An online marketplace that aims to connect customers with their local, independent shops has launched today.
During the course of a beta period, frooly has developed to the point where it now has more than 1,000 stores signed up, attracts some 25,000 unique users a month and sees transactions with an average value of £27. Sales categories include fashion, handmade, art and home, and gifts and jewellery.
Frooly was founded in Sheffield by Michael Ord and Gemma Baldan and has expanded to other UK cities – with ambitions to grow its trader base fast. It offers nationwide sales as well as city-by-city marketplaces.
Ord said: “We hope we can do something for local industries that hasn’t been done before.

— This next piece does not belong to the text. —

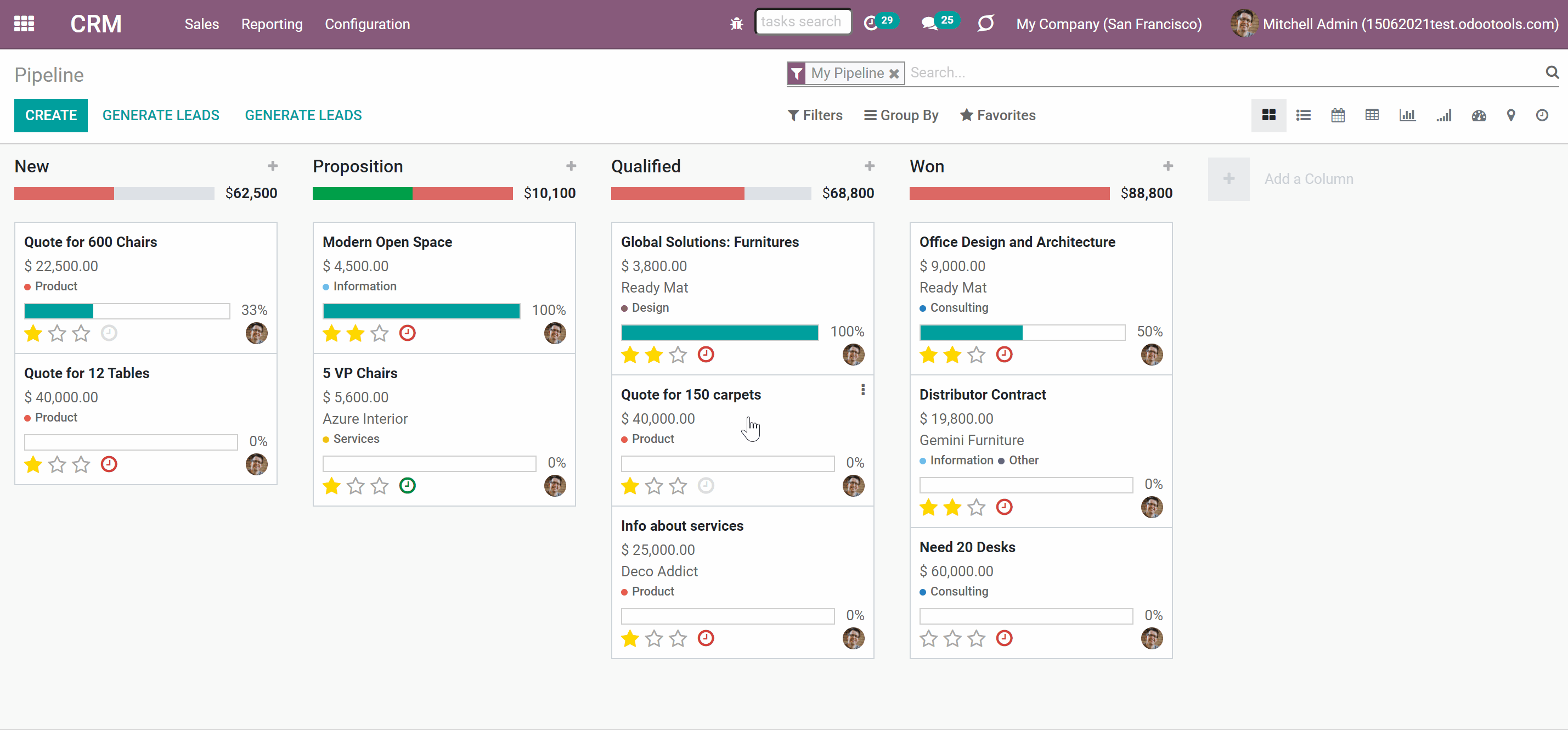Set first priority star on Need 20 Desks
The image size is (1568, 730).
(928, 638)
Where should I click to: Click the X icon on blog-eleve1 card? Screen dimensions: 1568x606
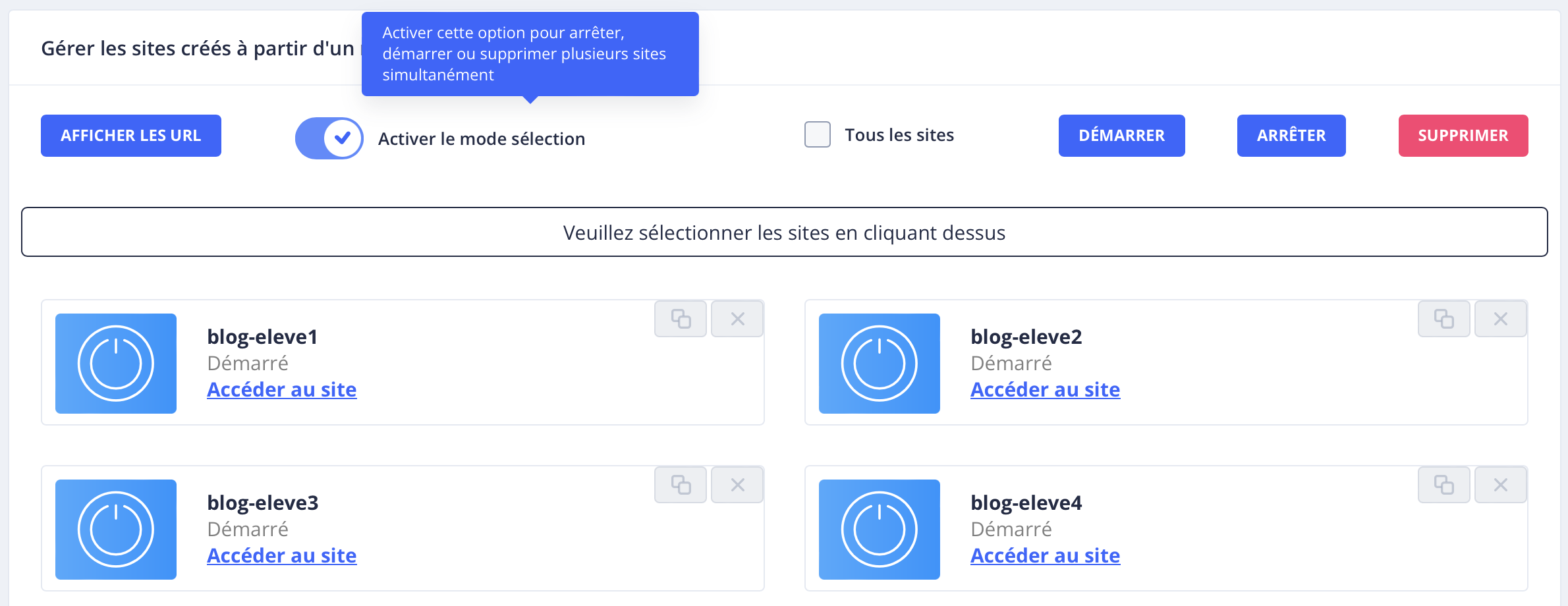737,319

We want to provide local retailers with the best possible platform to launch their business and reach their public as easily and efficiently as possible. Right now we have nearly 1,100 online stores and we’re looking to increase that number to at least 10,000 by October.”
The company operates by giving local and independent retailers the ability to set up their own customized online stores free of charge. Its tools include word-of-mouth recommendation and social media, with stores that succeed in amassing social capital on the site featured in the Frooly Favourites section. That capital is represented as a Frooly Score, calculated through factors including number of Facebook fans, customer enquiries, shop sales, and length of time on the site.

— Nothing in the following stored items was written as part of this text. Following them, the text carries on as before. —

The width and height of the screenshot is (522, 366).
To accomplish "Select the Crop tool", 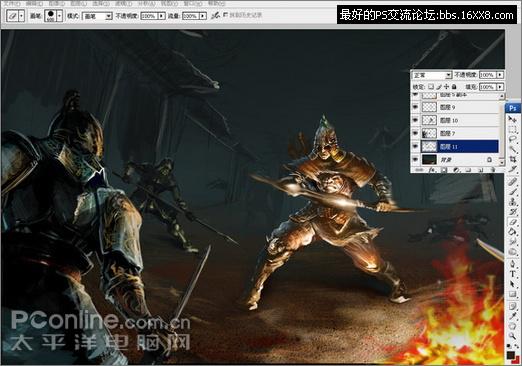I will pyautogui.click(x=512, y=160).
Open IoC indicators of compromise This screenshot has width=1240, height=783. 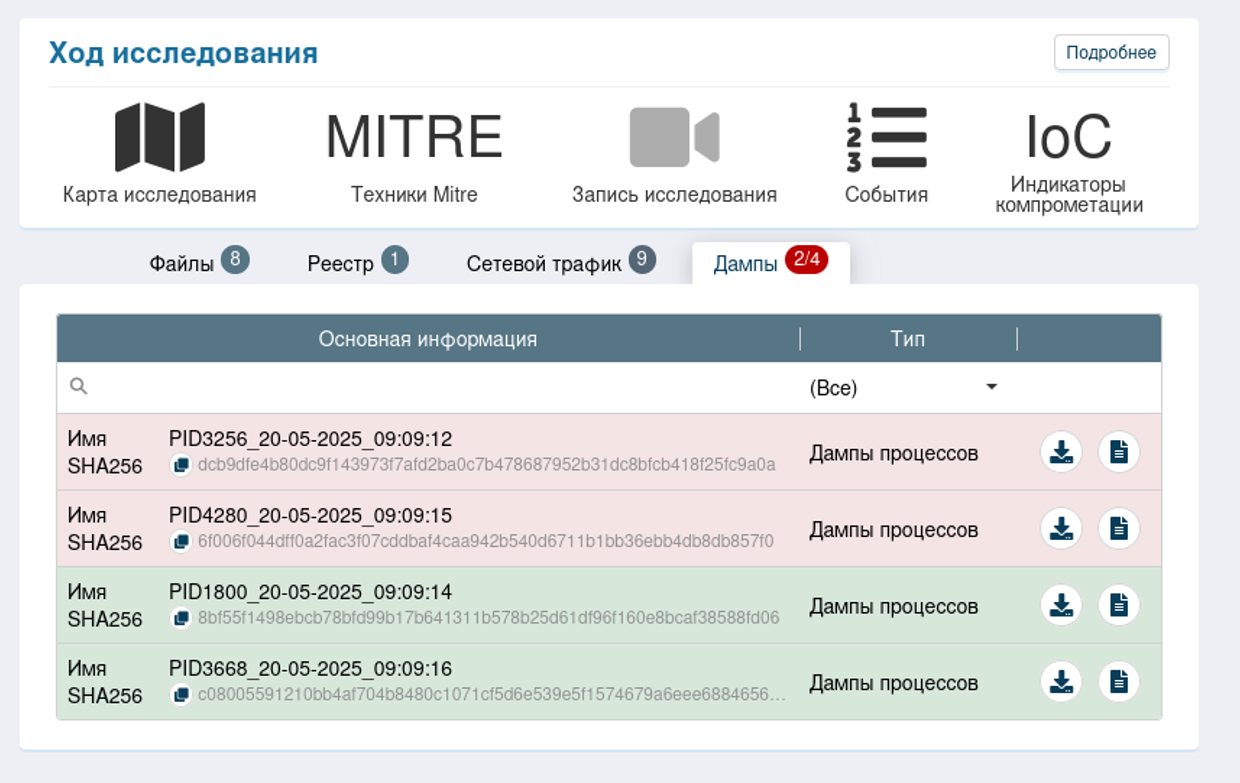tap(1068, 137)
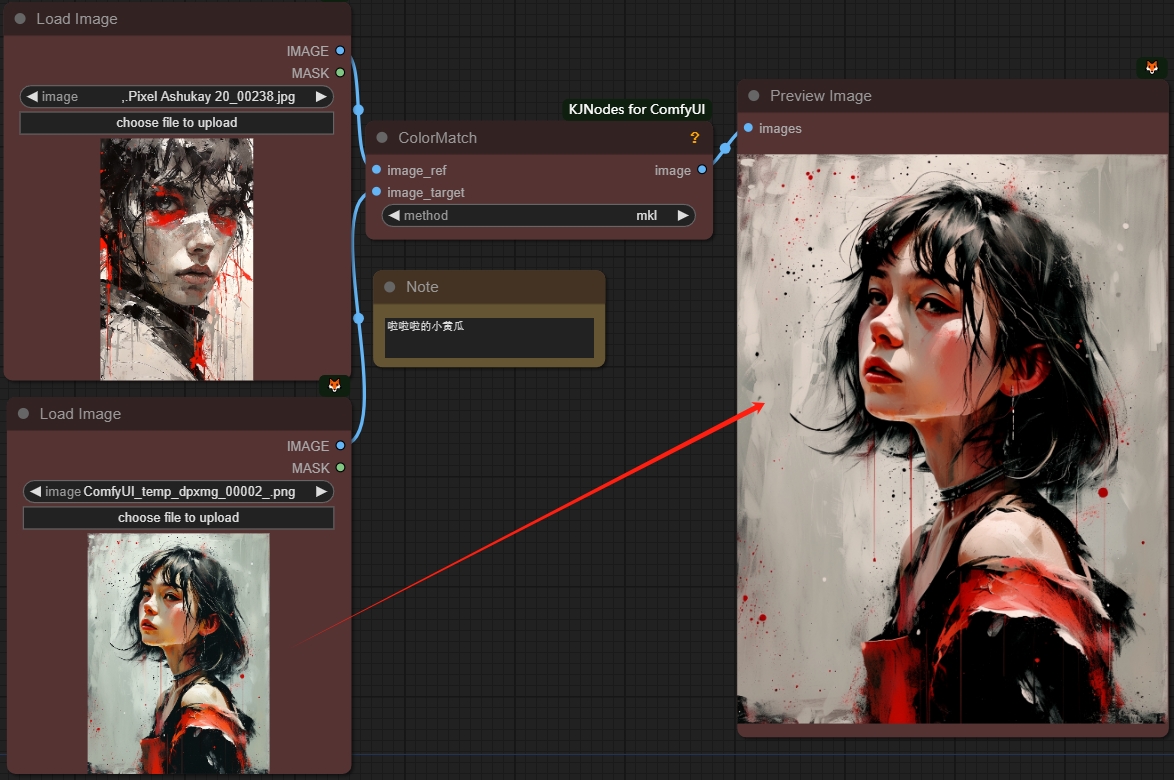Click the IMAGE output port of bottom Load Image

pos(340,446)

Customers can personalise their experience by signing up to the site, and deliveries are covered by a frooly customer refund guarantee, while merchants can be trained in the use of social media and marketing.
Our view: To date, the major success of ecommerce has been in bringing products that are an inconvenient distance away, whether nationally or internationally, to the shopper’s doorstep, conveniently.

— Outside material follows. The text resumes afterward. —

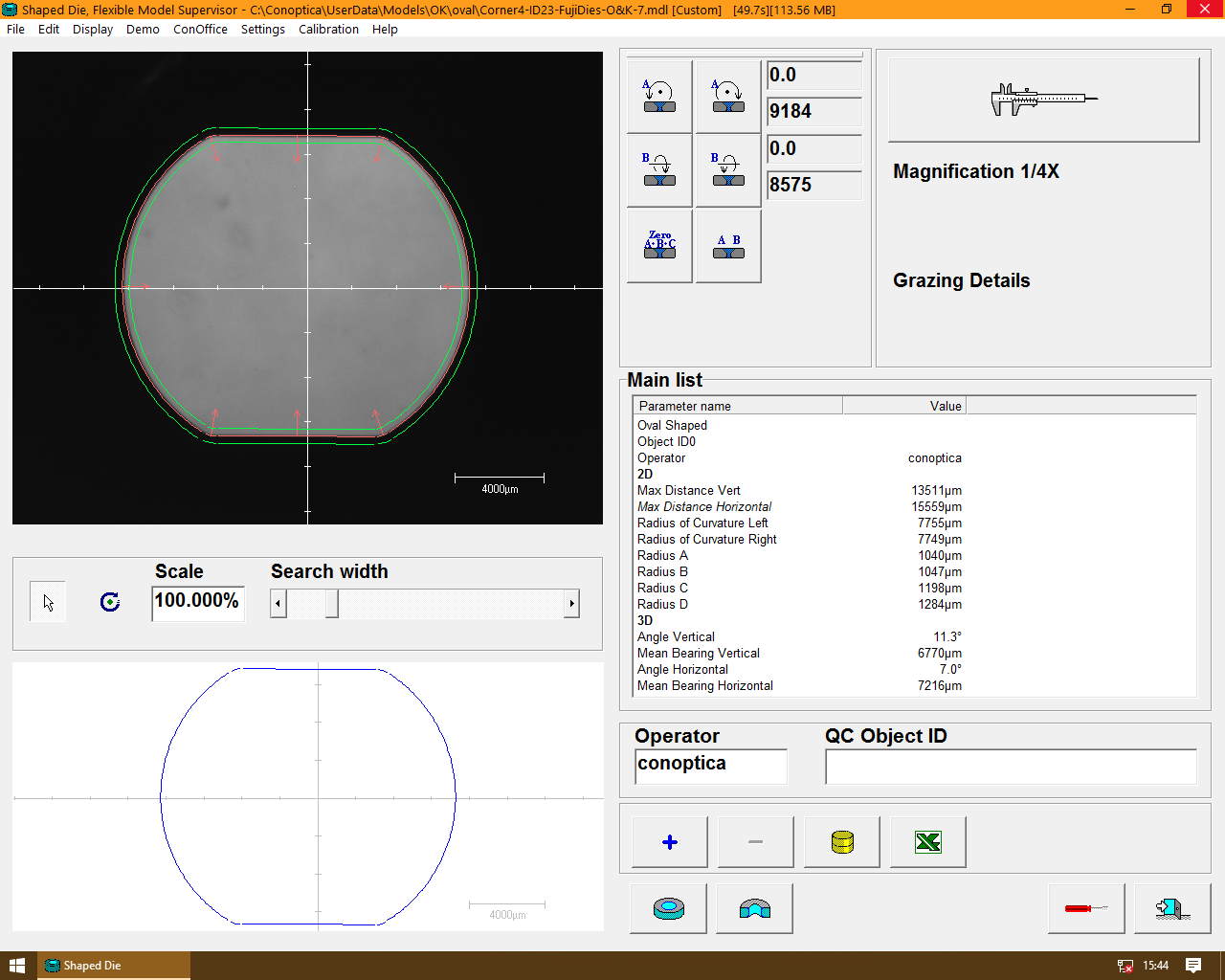Click the blue ring die button
Viewport: 1225px width, 980px height.
click(668, 908)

But more recently there’s also been a strong underlying current in favour of local sales, the importance of smaller shops, and of handmade goods which rates the importance of buying unique and one off items. In real life, farmers’ markets, and craft markets have benefited from this. Online, Etsy has done well by helping individuals and small traders to sell their crafts and handmade goods, while eBay and Amazon have capitalised on the importance to its small sellers of building word-of-mouth recommendation based on the service they deliver. Now frooly is following in the footsteps of both these models, but with extra points for retailers who promote themselves – and, presumably, frooly – successfully through social media.
It’s an interesting experiment that has every chance of being a real success. We’ll be watching to find out how it goes.